May 2011 Archives

Si a usted le preguntaran ¿cómo le gustaría que lo vieran los demás: bueno o elegante?, (sólo puede elegirse un calificativo). Quizás algunos dirían elegantes, otros, bueno; otros no sabrían qué responder.

 

En primer lugar me dirigiré a los que desean la elegancia antes que la bondad: ser elegante produce en los otros, en un primer instante, admiración, en último quizás envidia. El individuo que persigue la elegancia y lo consigue se convierte en un icono, observable en sus ropajes y vehículos de prestigiosas marcas que hacen de la elegancia una compra-venta. Recompensa: así admirado, es erguirse como superior ante los demás. La sensación de estar instalado por encima de las cabezas del resto de sus congéneres, haber conquistado, por fin, su secreta porción de poder. Pero, ¿habrá conseguido ser apreciado por lo que es en realidad, un ser humano? Perseguir sólo la elegancia es un atributo que no aporta ninguna mejora al grupo, sino a sí mismo.

 

Veamos ahora qué se consigue con la bondad: ser bueno es un desequilibrio entre el egoísmo y la generosidad, con inclinación hacia ésta última. Es empatía, tener como marco de actuación al otro y como límite su sufrimiento. Esto produce en los ajenos, en primera instancia: devolución de la empatía, en última, nada más y nada menos que amor.
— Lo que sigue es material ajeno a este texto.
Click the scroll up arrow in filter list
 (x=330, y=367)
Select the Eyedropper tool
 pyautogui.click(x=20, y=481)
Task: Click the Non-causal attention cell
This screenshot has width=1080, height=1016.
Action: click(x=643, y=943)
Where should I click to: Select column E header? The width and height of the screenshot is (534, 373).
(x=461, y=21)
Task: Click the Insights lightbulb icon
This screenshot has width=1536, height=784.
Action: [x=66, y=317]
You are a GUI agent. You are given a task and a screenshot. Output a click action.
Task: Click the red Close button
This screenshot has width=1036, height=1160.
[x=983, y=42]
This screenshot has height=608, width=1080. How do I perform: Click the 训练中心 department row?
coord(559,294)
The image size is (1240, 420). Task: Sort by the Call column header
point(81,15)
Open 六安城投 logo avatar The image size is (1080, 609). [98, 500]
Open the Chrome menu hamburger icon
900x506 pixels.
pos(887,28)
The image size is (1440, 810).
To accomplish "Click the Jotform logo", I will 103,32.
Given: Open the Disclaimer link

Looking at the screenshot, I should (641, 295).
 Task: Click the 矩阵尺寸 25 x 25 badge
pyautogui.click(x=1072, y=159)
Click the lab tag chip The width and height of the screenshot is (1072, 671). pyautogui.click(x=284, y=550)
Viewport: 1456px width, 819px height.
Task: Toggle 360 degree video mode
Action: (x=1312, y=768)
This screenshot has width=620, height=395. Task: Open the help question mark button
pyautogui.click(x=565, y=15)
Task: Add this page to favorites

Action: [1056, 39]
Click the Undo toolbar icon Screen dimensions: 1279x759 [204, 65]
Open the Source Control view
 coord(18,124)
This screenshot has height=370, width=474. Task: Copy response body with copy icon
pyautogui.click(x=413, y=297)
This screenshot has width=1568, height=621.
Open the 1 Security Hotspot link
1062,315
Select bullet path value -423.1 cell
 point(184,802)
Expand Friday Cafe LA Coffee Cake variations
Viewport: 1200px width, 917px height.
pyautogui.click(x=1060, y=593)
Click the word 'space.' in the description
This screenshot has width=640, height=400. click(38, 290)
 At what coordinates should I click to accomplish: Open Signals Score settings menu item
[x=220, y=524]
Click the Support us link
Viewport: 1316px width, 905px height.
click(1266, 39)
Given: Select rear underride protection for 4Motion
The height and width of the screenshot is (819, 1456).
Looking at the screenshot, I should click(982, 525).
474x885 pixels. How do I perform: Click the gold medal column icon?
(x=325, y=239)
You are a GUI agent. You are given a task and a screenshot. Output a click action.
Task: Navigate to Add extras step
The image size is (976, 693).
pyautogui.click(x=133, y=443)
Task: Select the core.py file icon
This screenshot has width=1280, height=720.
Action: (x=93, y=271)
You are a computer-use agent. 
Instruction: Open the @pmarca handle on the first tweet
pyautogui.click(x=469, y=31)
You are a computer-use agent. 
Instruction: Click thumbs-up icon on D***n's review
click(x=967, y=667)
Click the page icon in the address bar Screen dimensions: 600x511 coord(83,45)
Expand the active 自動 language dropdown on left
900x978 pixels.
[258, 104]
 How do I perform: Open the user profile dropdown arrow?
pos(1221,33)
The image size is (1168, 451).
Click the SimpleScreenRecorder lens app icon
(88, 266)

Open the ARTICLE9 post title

El brillo de la bondad es opaco en tiempos en que triunfa lo superficial, hasta el punto de identificarse ser bueno con ser tonto.  El reino del egoísmo se repliega sobre sí mismo y nos lleva, irremediable, al lugar de las soledades no elegidas.

 

 Para los que todavía están indecisos en elegir entre ser elegante o bueno, sólo apuntar que interferir en el conjunto humano con buen talante es salir de él lleno de recompensas.